Effect of Acupuncture on Smoking Cessation and Chronic Neck and Shoulder Pain
Appears in the following Collection
AbstractTobacco smoking, and chronic neck and shoulder pain are major public health problems in the modern society, and both lack effective treatments. This thesis presents two trials focusing on acupuncture as a treatment for these two problems.
Study A was undertaken to examine the effects of acupuncture on smoking reduction and cessation, and to examine whether some ‘real’ acupoints are more effective than ‘sham’ acupoints for smoking cessation. An additional aim was to examine whether acupuncture treatment can have a long-term effect on smoking withdrawal.

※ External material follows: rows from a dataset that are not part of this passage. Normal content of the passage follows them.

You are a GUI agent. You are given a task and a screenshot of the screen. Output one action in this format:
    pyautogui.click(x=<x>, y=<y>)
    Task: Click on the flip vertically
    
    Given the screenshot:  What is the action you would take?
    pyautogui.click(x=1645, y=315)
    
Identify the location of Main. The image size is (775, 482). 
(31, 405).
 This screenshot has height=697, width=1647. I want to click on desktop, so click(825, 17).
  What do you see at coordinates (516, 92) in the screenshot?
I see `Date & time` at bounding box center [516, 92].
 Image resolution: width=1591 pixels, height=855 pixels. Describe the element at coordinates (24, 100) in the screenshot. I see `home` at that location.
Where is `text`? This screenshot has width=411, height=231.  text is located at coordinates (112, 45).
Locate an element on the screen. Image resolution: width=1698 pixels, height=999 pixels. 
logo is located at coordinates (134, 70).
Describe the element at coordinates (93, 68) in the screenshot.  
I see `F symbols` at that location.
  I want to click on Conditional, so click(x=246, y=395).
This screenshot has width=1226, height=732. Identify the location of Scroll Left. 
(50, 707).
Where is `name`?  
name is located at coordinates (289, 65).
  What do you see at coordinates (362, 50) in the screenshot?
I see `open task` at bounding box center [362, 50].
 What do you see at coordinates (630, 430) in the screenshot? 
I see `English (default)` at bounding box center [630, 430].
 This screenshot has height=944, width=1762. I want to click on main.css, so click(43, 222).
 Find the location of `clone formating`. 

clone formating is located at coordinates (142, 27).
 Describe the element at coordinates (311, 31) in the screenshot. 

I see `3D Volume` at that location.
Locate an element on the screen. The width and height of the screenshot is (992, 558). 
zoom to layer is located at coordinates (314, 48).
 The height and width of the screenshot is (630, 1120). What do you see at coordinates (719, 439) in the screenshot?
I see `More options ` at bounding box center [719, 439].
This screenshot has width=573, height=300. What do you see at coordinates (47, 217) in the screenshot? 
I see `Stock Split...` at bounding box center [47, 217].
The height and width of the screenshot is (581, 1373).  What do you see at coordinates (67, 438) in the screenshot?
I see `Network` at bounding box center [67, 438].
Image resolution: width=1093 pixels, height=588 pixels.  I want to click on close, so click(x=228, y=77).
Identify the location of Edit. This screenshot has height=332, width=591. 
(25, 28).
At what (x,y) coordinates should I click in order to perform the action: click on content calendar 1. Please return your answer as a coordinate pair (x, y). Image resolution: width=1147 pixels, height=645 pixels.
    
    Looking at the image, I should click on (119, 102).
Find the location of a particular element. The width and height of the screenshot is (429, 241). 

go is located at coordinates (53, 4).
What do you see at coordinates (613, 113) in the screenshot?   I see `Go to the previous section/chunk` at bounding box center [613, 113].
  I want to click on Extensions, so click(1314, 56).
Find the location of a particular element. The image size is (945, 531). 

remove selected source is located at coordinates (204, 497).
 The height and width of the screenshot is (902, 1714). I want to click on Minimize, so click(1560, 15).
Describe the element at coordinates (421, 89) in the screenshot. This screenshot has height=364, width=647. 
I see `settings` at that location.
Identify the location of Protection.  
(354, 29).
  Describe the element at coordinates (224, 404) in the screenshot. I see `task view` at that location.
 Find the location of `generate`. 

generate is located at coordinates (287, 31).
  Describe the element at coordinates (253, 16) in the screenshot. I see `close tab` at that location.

Study B was undertaken to examine whether acupuncture might have a positive influence on chronic pain in the neck and shoulders. Since there might be many ‘psychological’ problems accompanying chronic pain, the thesis also examined to what extent acupuncture might improve some of these problems, such as headache, quality of sleep, and depression. An additional aim was to investigate whether possible positive effects of acupuncture are long-lasting.
In Study A, 46 healthy men and women (39±9 years old, mean±SD), who smoked 20±6 cigarettes daily volunteered to participate. The subjects were randomly assigned to a test group (TG) or a control group (CG). Acupuncture was applied at six sessions during three weeks either at anti-smoking acupoints (TG) or at acupoints assumed to have no effect for smoking cessation (CG). Blood samples for measuring variables related to smoking, i.e. serum cotinine and serum thiocyanate, were taken before the first, after the last one and 8 months after the last treatments. Each subject filled in questionnaires about their smoking habits and attitudes at the same occasions, and again 5 years after the last acupuncture treatment.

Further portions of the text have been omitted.